This article is more than 10 years old
Royal Opera House, London
A sublime performance, stripped of Christian references, of a totally involving if problematic opera

The Royal Opera has waited until almost the end of the Wagner bicentenary year to make its contribution to the celebrations, but in every respect it has been well worth the wait. Musically this is a very fine account of Parsifal indeed, while Stephen Langridge's new production confronts this troubled and troubling piece unflinchingly, even if inevitably it raises almost as many questions about the work as it answers.

The more or less 21st-century world that Langridge and designer Alison Chitty invent for the sacred drama is one freed of as many explicitly Christian trappings as possible. Langridge's synopsis in the programme does talk about the "Grail community", but that's all, and while there is little he can do about the references in the text, visually there is nothing specific. The Buddhist element in Wagner's concept is played down just as much, but the community, led by Gerald Finley's bed-ridden Amfortas, into which Simon O'Neill's Parsifal blunders is still clearly bound together by shared beliefs connected with whatever their "grail" is, a bond manifested in the gruesome blood ritual enacted at the end of the first act. Clearly it's a society at war, too, sending a group of armed paramilitaries off into action at the end of that act, and apparently critically weakened by their efforts when Parsifal returns in the third.

Despite some puzzling anomalies – why do so many of the "grail knights" wear spectacles? – it's certainly a dramatically consistent world, dominated by the intensive-care cubicle in which Amfortas is contained, and hardly altering even for the deliberately unexotic realm – flower maidens in headscarves – that Willard White's Klingsor rules in the second. And instead of ignoring or sidestepping the more unsavoury aspects of the libretto, Langridge does attempt to tackle many of them, sometimes in lurid detail, so that the disjunction between them and Wagner's sublime music is often disturbingly clear.

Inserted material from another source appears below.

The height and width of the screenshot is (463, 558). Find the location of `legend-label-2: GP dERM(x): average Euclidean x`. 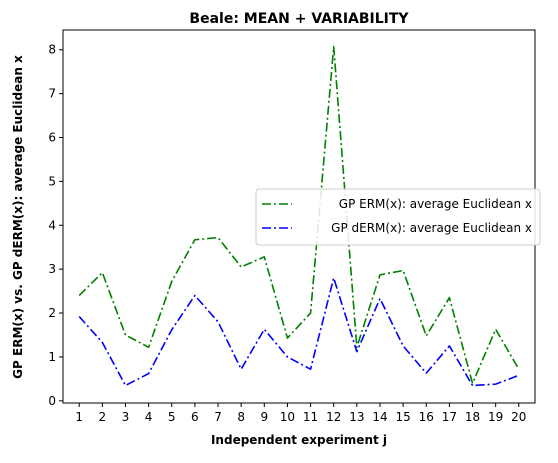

There's no doubt of that sublimity in this performance either. Antonio Pappano's approach is both diaphanous and radiant, wrapping the vocal lines in veils of string tone and investing the brass statements with unshakeable authority, though perhaps he does slightly underplay the sense of numbed tragedy in the extraordinary prelude to the third act. Vocally the standard is set by René Pape's immaculate, intense Gurnemanz, who makes every syllable in his narrations matter; O'Neill's shambling Parsifal, his tone slightly raw-edged, is perfectly suited to the production, while Finley manages to bring a dimension of nobility to Amfortas's sufferings, and Angela Denoke's tirelessly sung Kundry is the perfect mixture of the chilly and the unattainably seductive. Every one of them is a fully rounded, fully imagined character, and part of a totally involving, if sometimes problematic unity.